**Exercise goal:** Copy the items below word for word, leaving every line unchanged.

**Supplied data:**
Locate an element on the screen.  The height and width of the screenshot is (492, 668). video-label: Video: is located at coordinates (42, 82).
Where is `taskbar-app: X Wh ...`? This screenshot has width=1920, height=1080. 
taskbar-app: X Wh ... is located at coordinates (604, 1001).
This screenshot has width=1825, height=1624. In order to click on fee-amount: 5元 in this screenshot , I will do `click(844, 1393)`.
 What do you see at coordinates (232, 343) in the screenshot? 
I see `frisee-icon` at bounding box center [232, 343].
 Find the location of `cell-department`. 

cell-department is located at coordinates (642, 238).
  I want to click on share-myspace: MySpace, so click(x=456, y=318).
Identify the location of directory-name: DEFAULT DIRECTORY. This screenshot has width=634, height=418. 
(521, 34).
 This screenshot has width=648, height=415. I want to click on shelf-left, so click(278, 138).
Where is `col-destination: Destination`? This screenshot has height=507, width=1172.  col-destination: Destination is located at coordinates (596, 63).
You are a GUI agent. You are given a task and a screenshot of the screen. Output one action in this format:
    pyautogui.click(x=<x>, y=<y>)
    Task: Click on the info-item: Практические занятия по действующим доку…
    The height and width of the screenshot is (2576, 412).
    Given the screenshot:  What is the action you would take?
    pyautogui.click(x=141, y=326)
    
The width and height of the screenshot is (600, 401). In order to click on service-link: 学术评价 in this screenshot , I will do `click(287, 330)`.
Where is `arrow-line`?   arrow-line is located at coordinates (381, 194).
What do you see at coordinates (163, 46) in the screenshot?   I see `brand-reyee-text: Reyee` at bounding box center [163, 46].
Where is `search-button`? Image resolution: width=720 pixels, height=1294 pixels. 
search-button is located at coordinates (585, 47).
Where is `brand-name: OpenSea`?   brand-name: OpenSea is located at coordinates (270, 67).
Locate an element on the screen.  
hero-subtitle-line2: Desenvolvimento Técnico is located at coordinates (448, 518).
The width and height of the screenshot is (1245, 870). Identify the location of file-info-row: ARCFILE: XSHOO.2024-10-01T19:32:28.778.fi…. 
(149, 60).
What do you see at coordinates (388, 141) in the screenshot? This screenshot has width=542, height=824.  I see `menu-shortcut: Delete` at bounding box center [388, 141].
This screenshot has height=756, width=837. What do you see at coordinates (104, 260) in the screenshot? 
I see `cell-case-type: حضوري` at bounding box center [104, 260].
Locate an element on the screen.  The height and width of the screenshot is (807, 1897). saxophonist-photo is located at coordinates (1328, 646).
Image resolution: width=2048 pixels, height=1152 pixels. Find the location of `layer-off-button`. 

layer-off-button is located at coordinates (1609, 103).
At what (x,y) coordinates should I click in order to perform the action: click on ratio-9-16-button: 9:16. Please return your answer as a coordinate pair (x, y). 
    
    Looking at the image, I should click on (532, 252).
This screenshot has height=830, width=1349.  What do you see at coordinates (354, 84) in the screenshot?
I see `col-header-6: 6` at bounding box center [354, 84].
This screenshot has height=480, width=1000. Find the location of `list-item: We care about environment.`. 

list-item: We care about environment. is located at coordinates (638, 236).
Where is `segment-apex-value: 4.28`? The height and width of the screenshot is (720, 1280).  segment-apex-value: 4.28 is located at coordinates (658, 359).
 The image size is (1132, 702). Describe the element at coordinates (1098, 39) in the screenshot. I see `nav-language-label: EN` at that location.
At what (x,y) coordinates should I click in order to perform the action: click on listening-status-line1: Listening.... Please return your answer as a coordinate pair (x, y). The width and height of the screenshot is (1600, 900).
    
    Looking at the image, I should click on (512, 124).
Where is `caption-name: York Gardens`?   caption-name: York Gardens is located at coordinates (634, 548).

**Response area:**
Locate an element on the screen.  The height and width of the screenshot is (492, 668). video-label: Video: is located at coordinates (42, 82).
Where is `taskbar-app: X Wh ...`? This screenshot has width=1920, height=1080. 
taskbar-app: X Wh ... is located at coordinates (604, 1001).
This screenshot has width=1825, height=1624. In order to click on fee-amount: 5元 in this screenshot , I will do `click(844, 1393)`.
 What do you see at coordinates (232, 343) in the screenshot? 
I see `frisee-icon` at bounding box center [232, 343].
 Find the location of `cell-department`. 

cell-department is located at coordinates (642, 238).
  I want to click on share-myspace: MySpace, so click(x=456, y=318).
Identify the location of directory-name: DEFAULT DIRECTORY. This screenshot has width=634, height=418. 
(521, 34).
 This screenshot has width=648, height=415. I want to click on shelf-left, so click(278, 138).
Where is `col-destination: Destination`? This screenshot has height=507, width=1172.  col-destination: Destination is located at coordinates (596, 63).
You are a GUI agent. You are given a task and a screenshot of the screen. Output one action in this format:
    pyautogui.click(x=<x>, y=<y>)
    Task: Click on the info-item: Практические занятия по действующим доку…
    The height and width of the screenshot is (2576, 412).
    Given the screenshot:  What is the action you would take?
    pyautogui.click(x=141, y=326)
    
The width and height of the screenshot is (600, 401). In order to click on service-link: 学术评价 in this screenshot , I will do `click(287, 330)`.
Where is `arrow-line`?   arrow-line is located at coordinates (381, 194).
What do you see at coordinates (163, 46) in the screenshot?   I see `brand-reyee-text: Reyee` at bounding box center [163, 46].
Where is `search-button`? Image resolution: width=720 pixels, height=1294 pixels. 
search-button is located at coordinates (585, 47).
Where is `brand-name: OpenSea`?   brand-name: OpenSea is located at coordinates (270, 67).
Locate an element on the screen.  
hero-subtitle-line2: Desenvolvimento Técnico is located at coordinates (448, 518).
The width and height of the screenshot is (1245, 870). Identify the location of file-info-row: ARCFILE: XSHOO.2024-10-01T19:32:28.778.fi…. 
(149, 60).
What do you see at coordinates (388, 141) in the screenshot? This screenshot has width=542, height=824.  I see `menu-shortcut: Delete` at bounding box center [388, 141].
This screenshot has height=756, width=837. What do you see at coordinates (104, 260) in the screenshot? 
I see `cell-case-type: حضوري` at bounding box center [104, 260].
Locate an element on the screen.  The height and width of the screenshot is (807, 1897). saxophonist-photo is located at coordinates (1328, 646).
Image resolution: width=2048 pixels, height=1152 pixels. Find the location of `layer-off-button`. 

layer-off-button is located at coordinates (1609, 103).
At what (x,y) coordinates should I click in order to perform the action: click on ratio-9-16-button: 9:16. Please return your answer as a coordinate pair (x, y). 
    
    Looking at the image, I should click on (532, 252).
This screenshot has height=830, width=1349.  What do you see at coordinates (354, 84) in the screenshot?
I see `col-header-6: 6` at bounding box center [354, 84].
This screenshot has height=480, width=1000. Find the location of `list-item: We care about environment.`. 

list-item: We care about environment. is located at coordinates (638, 236).
Where is `segment-apex-value: 4.28`? The height and width of the screenshot is (720, 1280).  segment-apex-value: 4.28 is located at coordinates (658, 359).
 The image size is (1132, 702). Describe the element at coordinates (1098, 39) in the screenshot. I see `nav-language-label: EN` at that location.
At what (x,y) coordinates should I click in order to perform the action: click on listening-status-line1: Listening.... Please return your answer as a coordinate pair (x, y). The width and height of the screenshot is (1600, 900).
    
    Looking at the image, I should click on (512, 124).
Where is `caption-name: York Gardens`?   caption-name: York Gardens is located at coordinates (634, 548).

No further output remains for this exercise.